Lavori per i bacini del porto di Palermo, scontro tra imprese e Regione sul risarcimento

Le imprese Cimolai e Metalmeccanica Agrigentina sono pronte a chiedere la nomina di un commissario ad acta per determinare l’ammontare del mancato utile che la Regione siciliana dovrà loro sborsare a titolo di risarcimento. Il riferimento è alla controversia sui lavori di ristrutturazione dei bacini galleggianti di carenaggio del porto di Palermo; controversia che ha portato – nell’ottobre 2019 – la sezione giurisdizionale del Cga (Consiglio di giustizia amministrativa) ad accogliere il ricorso in appello delle imprese e condannare l’amministrazione regionale al risarcimento e a formulare la relativa offerta risarcitoria entro 180 giorni.

Nel 2015 la Regione Siciliana, dopo aver dichiarato il “mutamento della originaria situazione di fatto e il sopravvenuto motivo di pubblico interesse”, decise di revocare le aggiudicazioni ad Ati Cimolai – Meccanica Agrigentina per promuovere la costruzione di un nuovo bacino galleggiante di 80mila tonnellate (finora mai realizzato) anziché ristrutturare i due esistenti ma ormai in disuso. La decisione della Regione è stata però contestata dalle imprese che si sono rivolte prima al Tar e poi, in appello, al Cga.

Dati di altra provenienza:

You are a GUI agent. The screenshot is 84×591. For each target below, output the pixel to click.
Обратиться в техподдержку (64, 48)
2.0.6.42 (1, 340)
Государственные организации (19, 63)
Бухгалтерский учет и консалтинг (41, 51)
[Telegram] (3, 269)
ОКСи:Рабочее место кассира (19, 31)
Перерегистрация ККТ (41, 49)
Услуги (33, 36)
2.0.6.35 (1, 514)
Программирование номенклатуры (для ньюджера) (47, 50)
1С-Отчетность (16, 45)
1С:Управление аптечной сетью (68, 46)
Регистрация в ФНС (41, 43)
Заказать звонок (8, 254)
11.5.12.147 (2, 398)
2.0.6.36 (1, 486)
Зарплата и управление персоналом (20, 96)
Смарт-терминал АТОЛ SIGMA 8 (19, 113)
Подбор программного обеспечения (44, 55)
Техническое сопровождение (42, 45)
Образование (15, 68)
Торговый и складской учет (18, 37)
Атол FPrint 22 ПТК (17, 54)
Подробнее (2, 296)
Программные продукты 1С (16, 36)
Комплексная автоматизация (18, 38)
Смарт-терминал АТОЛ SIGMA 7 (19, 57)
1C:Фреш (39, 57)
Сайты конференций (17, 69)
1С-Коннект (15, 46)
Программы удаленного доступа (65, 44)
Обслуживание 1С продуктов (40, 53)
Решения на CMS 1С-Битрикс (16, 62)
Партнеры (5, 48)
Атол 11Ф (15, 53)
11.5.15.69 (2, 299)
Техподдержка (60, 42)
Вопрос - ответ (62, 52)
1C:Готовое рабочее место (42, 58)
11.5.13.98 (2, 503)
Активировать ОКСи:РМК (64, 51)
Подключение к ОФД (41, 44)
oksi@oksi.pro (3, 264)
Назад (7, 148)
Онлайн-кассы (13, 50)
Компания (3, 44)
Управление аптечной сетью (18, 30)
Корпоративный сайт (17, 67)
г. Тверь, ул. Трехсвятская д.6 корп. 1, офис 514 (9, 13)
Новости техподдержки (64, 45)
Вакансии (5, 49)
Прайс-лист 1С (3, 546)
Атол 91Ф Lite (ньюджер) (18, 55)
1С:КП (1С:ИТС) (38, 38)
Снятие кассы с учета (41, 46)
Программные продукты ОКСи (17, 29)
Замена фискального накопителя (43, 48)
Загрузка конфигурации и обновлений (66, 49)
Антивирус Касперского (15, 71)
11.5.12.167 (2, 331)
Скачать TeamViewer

Le imprese hanno chiesto un ristoro di circa dieci milioni; la Regione invece è disposta ad offrire un milione di euro. “La cifra che la Regione vorrebbe offrirci è appena un decimo della nostra richiesta di risarcimento per il mancato utile – dice l’avvocato difensore delle imprese, Salvatore Falzone – A questo punto, non ci resta che richiedere un giudizio di ottemperanza con la nomina di un commissario che determinerà l’importo che ci spetta”.